Aspose.Pdf for .NET logo

The latest release of Aspose.PDF for .NET 10.0.0 has hit the download section. This new release provides some great features like insertion of Page Break inside an existing PDF file, Setting of User-agent string, Setting Header and Footer once for the newly created PDF document or enhancement for CutomeHtmlSavingStrategy to support Stream instance as in earlier release, this property has not been supported.

Page Break in Existing PDF

As a default layout, the contents inside PDF files are added in Top-Left to Bottom-Right layout. Once the contents exceed beyond page bottom margin, the page break occurs. However, you may come across a requirement to insert page break depending upon the requirement. In order to accomplish this requirement, a method named AddPageBreak(…) method is added in the PdfFileEditor class to accomplish this requirement. For further details, please visit Page Break in Existing PDF.

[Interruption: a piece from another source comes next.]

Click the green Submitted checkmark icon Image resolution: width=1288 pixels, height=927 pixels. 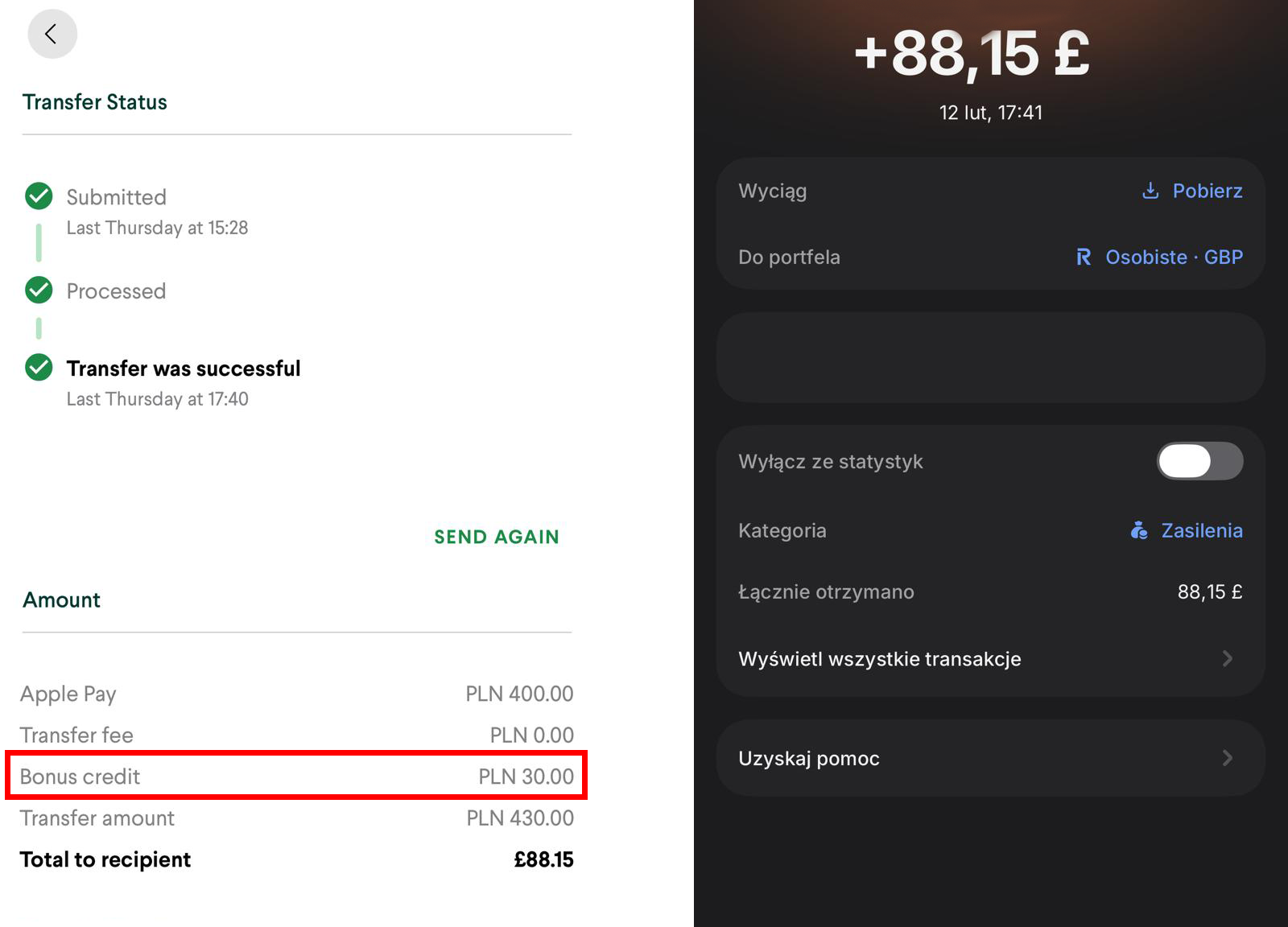pos(39,196)
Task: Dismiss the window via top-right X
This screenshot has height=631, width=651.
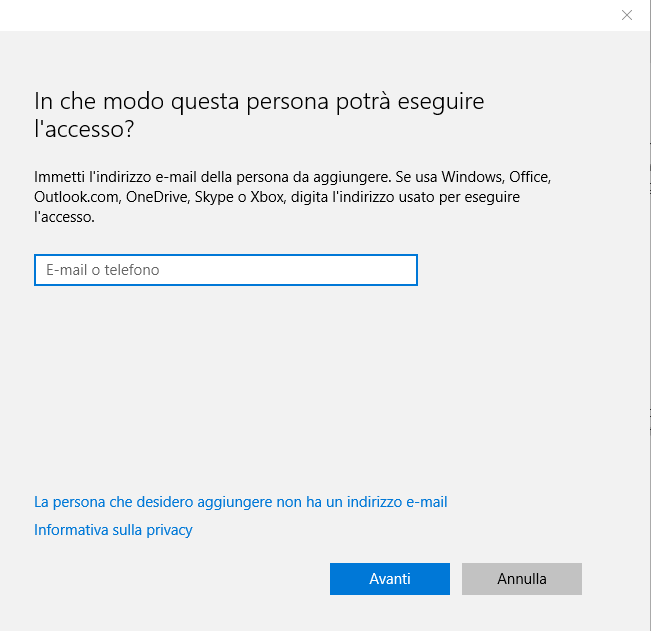Action: click(627, 15)
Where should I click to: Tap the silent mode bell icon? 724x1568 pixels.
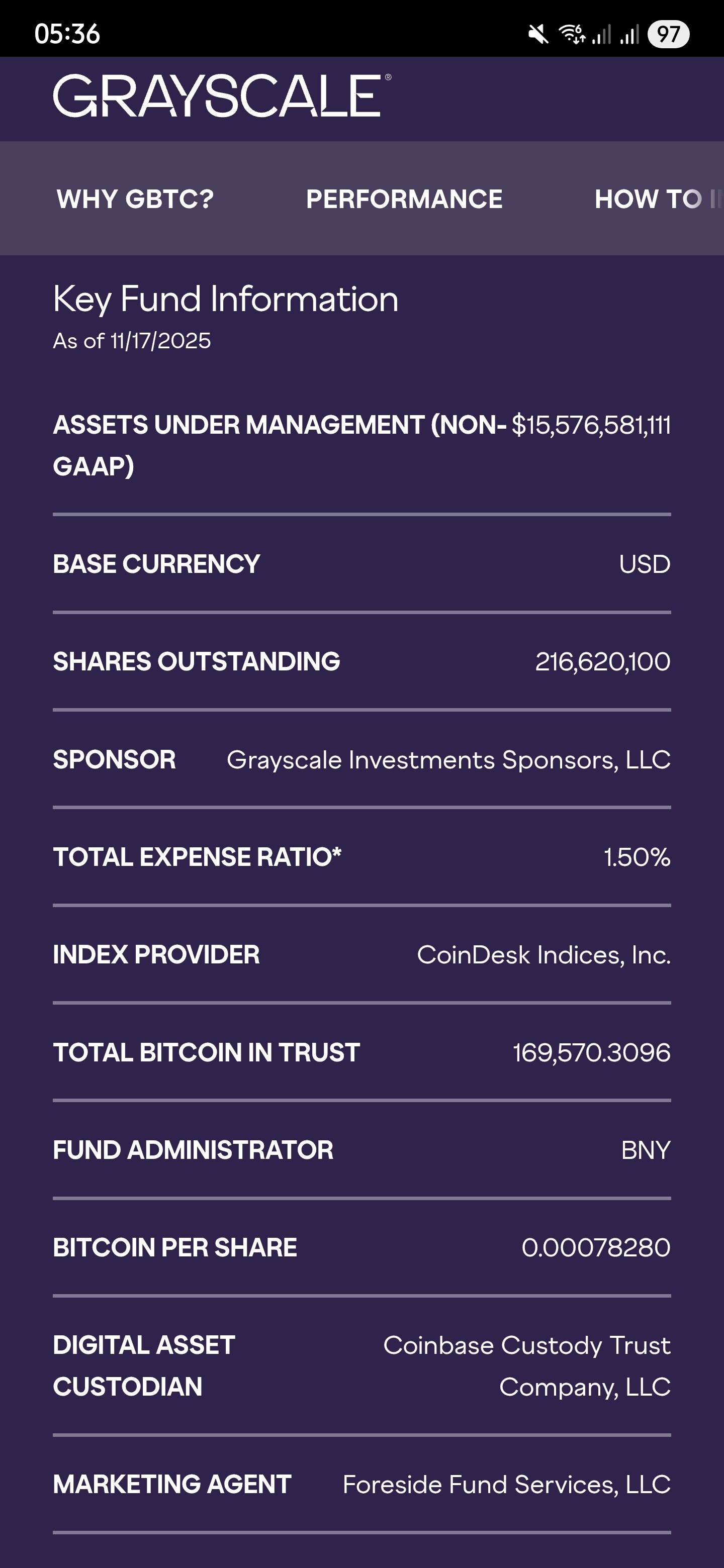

// instantiate Document instance
Document doc = new Document("source.pdf");
// instantiate blank Document instance
Document dest = new Document();
// create PdfFileEditor object
PdfFileEditor fileEditor = new PdfFileEditor();
fileEditor.AddPageBreak(doc, dest, new PdfFileEditor.PageBreak[] 
{ 
    new PdfFileEditor.PageBreak(1, 450) 
});
// save resultant file
dest.Save("dest.pdf");

Convert HTML to PDF - Setting User-Agent string

When converting HTML files to PDF format, we may come across a scenario where we may have a dynamic page that generates an image based on the information provided in the query string and in order to properly add images in resultant PDF, the source website requires user agent string for images. In order to accomplish this requirement, UserAgentNameOfFileWebRequests is added to Aspose.Pdf.Generator.Pdf class.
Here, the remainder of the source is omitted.